* Texte fourni
_ _ _ _

Schématiquement l’Arabie Saoudite poursuit 3 buts. Le premier, c’est bien sûr de préserver son territoire des visées agressives et du terrorisme. Elle a beau avoir rétabli les relations avec l’Iran, elle ne baissera pas la garde.
Le deuxième objectif qui est tout aussi primordial, c’est la réussite de son plan- extrêmement ambitieux- de développement économique, et d’assurer sa transition écologique tout en poursuivant la modernisation de sa vie politique.
Pour autant elle vise à jouer un rôle mondial, elle en possède les atouts nécessaires mais elle a besoin de l’appui américain, de l’ambition chinoise et dans une moindre mesure de relations apaisées avec Israël.
Mais elle ne sacrifiera pas la cause palestinienne qui lui permet d’assurer sa prééminence et son rôle de leadership au sein du monde arabe.
C’est pour elle autant une exigence morale et politico-religieuse qu’un moyen d’assurer sa sécurité. Soutenir la cause palestinienne et donc la création d’un Etat palestinien lui permet de ranger sous sa bannière, à travers le Conseil de Coopération du Golfe (CCG), Bahreïn, Koweït, Oman, Qatar et les UAE. Cela lui permettra un effet de levier.
Trump conserve un certain nombre d’atouts pour arrimer le Royaume. L’Amérique dispose encore de moyens financiers importants, d’une technologie notamment nucléaire que la Chine ne maîtrise pas aussi parfaitement, d’un know-how dans l’intelligence artificielle à bien des égards encore supérieur à la Chine.
Mais surtout les États-Unis sont les seuls à jouir d’une écrasante supériorité militaire. En quantité et en qualité. Il est important de posséder les matériels les plus efficients et les plus sophistiqués, les éployer de façon intelligente dans un orchestre aux mécanismes parfaitement huilés demeure l’apanage américain.
Les Américains demeurent- à ce jour et encore pendant très longtemps- la seule nation capable de projeter leurs forces dans la totalité du globe. Ni les Chinois ni à fortiori les Russes n’apostent de telles capacités, de bases à l’étranger et d’un réseau d’alliances.
Durant la première présidence Trump, l’Iran se satisfaisait et se contentait- moyennant quelques actions sub-rosa- de rugir, d’invectiver et d’injurier les petit et grand Satan.

_ _ _ _

* Consigne
Recopiez sans rien changer, dans le texte sur les objectifs de l'Arabie saoudite, tout ce qui va de « Schématiquement l’Arabie Saoudite » jusqu'à « sa vie politique. ».

* Extrait de données
_ _ _ _

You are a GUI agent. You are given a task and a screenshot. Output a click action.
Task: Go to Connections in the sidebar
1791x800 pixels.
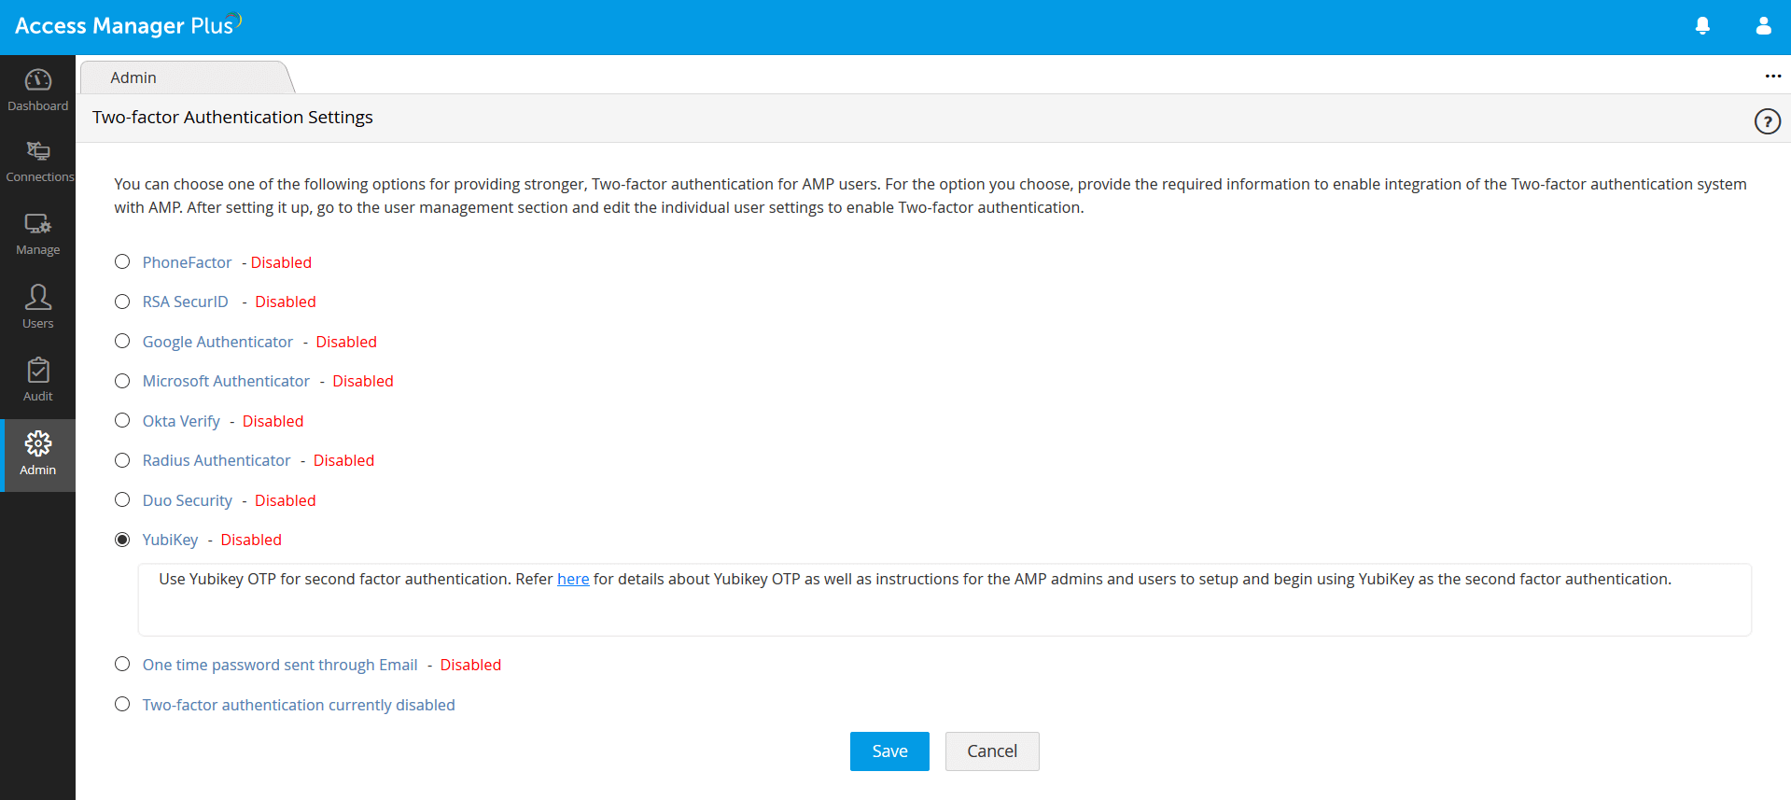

_ _ _ _

* Réponse
Schématiquement l’Arabie Saoudite poursuit 3 buts. Le premier, c’est bien sûr de préserver son territoire des visées agressives et du terrorisme. Elle a beau avoir rétabli les relations avec l’Iran, elle ne baissera pas la garde.
Le deuxième objectif qui est tout aussi primordial, c’est la réussite de son plan- extrêmement ambitieux- de développement économique, et d’assurer sa transition écologique tout en poursuivant la modernisation de sa vie politique.